About this task
Each line below that holds the word "Open" counts toward the answer; reply with the total number only.

Supplied data
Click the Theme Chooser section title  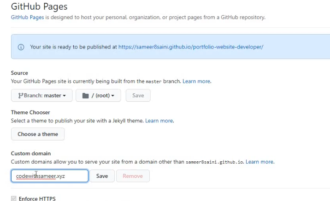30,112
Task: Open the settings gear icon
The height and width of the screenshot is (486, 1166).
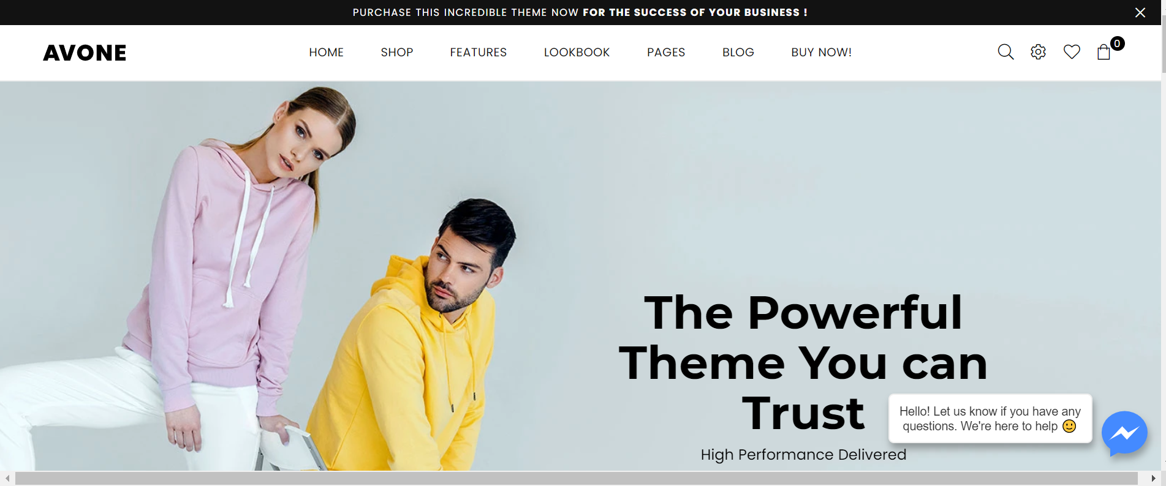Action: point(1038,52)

--

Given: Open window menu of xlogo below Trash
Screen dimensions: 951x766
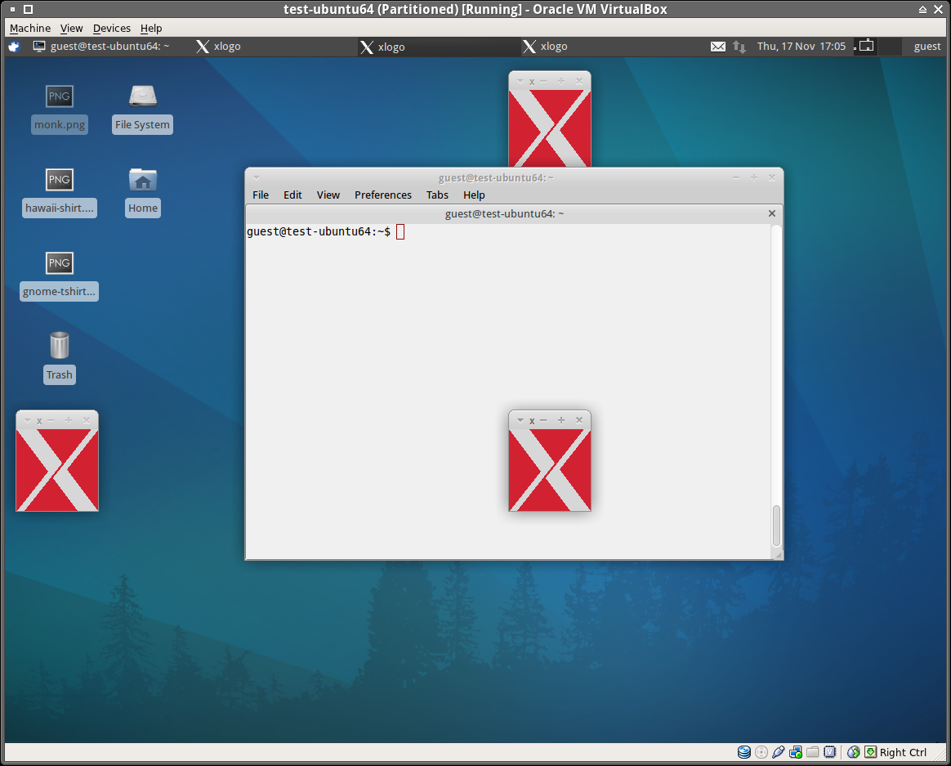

Exercise response
2